LNH will become the first primary listing on the NSX since Bank Windhoek in 2013.
“We think there will be a lot of interest in the share. We believe that the current share price indicate the levels institutional shareholders are willing to pay. The proposed adjustments of the pension fund Regulation 28 to increase local asset limit to 45 percent will play a greater role too,” Megameno Shetunyenga, an Analyst at Simonis Storm Securities said.
“Letshego Holdings Namibia is in a growth trajectory path.”
LNH is expected to list on the NSX on 28 September at an opening price of N$4.70, which is a 30 percent discount compared to its peers.
Letshego is selling 20 percent (100 million shares) of its shares in the company worth N$470 million. The company has set aside 5 million shares for Government employees and Letshego staff who will get preferential finance from the company to acquire the shares.
The minimum number of shares one can purchase is 200. The public offer opened on 25 August and will close on 22 September.
“We think it’s a good step especially for the market. More counters in the market will slightly improve on liquidity,” Shetunyenga said.
Letshego serves over 55,000 customers, 50 percent of whom are government employees.
Chairman, John Shepherd, told the Windhoek Observer that it’s the board’s intention to sell the shares to a wide base as possible, especially previously disadvantaged Namibians.
IJG Securities was chosen as the sponsoring broker of the listing.
IJG Securities Managing Director, Lyndon Sauls, said there has been a positive response since the public offer opened.
He said he is expecting between 10,000 and 12,000 people to buy shares.
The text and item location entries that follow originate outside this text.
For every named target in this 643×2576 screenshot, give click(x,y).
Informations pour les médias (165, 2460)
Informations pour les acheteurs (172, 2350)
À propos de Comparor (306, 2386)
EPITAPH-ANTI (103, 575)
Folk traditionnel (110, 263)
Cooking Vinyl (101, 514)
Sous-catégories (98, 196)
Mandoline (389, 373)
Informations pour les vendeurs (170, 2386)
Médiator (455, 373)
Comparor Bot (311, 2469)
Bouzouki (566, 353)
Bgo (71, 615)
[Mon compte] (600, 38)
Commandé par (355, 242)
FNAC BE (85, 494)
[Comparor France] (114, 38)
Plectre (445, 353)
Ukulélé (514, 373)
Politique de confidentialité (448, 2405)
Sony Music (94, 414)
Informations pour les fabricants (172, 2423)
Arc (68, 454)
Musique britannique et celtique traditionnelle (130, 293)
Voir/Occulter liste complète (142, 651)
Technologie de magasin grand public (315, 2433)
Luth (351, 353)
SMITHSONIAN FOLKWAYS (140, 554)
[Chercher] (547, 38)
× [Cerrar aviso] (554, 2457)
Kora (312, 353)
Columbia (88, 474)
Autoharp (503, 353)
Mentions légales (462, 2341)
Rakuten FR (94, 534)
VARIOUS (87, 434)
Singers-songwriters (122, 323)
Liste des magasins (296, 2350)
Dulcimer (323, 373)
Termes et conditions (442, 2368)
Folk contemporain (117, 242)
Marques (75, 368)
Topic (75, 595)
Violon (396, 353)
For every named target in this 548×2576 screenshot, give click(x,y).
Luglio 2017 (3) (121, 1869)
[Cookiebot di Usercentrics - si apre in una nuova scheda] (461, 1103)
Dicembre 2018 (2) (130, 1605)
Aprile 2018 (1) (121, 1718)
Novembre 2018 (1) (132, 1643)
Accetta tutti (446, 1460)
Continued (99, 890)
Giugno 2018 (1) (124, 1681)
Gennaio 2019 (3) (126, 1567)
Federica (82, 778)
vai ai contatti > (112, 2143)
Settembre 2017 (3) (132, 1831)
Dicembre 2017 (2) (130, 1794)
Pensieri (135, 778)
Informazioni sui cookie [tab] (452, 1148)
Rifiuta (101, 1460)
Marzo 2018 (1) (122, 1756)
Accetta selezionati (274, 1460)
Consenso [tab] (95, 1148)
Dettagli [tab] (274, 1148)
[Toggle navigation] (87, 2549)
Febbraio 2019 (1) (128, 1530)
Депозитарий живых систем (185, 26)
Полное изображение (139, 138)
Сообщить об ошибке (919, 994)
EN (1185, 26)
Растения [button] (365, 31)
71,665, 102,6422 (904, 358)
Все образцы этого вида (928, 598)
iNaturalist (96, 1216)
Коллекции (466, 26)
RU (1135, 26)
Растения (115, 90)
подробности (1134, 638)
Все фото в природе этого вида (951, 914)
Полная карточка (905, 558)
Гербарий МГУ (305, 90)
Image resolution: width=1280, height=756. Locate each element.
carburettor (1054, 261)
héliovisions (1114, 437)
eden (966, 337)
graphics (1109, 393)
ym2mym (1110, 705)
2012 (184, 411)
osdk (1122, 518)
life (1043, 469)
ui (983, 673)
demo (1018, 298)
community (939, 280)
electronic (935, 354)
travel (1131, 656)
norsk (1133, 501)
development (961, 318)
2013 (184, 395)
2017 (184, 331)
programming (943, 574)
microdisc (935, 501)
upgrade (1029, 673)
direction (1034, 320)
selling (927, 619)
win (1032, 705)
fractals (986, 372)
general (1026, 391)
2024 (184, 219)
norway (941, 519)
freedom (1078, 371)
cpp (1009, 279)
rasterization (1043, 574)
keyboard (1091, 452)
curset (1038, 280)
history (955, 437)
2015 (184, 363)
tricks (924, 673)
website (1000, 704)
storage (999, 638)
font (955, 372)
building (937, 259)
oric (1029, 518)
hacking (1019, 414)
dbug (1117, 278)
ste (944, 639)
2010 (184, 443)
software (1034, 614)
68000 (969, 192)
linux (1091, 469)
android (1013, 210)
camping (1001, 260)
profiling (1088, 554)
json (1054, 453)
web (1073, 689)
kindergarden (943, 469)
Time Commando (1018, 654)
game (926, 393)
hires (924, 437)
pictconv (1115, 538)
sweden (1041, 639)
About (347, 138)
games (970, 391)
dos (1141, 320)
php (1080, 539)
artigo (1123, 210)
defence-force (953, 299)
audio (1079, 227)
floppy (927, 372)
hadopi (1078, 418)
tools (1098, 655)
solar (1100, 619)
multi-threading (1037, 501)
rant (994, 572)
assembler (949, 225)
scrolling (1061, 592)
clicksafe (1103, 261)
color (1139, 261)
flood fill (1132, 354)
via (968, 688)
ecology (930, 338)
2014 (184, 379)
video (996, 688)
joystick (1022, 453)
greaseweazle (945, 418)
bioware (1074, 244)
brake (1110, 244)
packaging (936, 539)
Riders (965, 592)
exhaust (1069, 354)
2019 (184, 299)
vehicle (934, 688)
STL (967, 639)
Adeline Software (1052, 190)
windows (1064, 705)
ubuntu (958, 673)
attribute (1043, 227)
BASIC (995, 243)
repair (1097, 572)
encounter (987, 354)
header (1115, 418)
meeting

“This will surpass the 6,000 figure that was achieved by Bank Windhoek.”
The IPO, at N$470 million, is bigger than Bank Windhoek’s IPO, which was worth N$320 million.
Local empowerment company, Kumwe Investments, already owns 15 percent of the company which will be diluted to 12 percent after the listing.
With 20 percent being offered to Namibians as part of the listing, the company will still fall short of the Bank of Namibia requirement that 45 percent of financial institutions be in local hands.
The central bank has given Letshego a deadline of 2020 to meet that requirement.
“It’s premature to say at this point how that will be achieved; we may sell shares or arrange other empowerment deals,” Shepherd said. “The board is yet to apply its mind on that.”
Shepherd added that the company’s growth prospects are not solely dependent on its micro lending business, as its banking business is set to be expanded.
“We plan to transition as many customers from our micro lending business into our banking services.”
The company was given a banking licence in July 2016.
Letshego is scheduled to launch its retail inclusive finance solutions including savings, payments and lending before the end of this year.
Chief Executive Officer, Ester Kali, said Letshego has already scheduled a soft launch for its banking services by testing it with a few of its clients.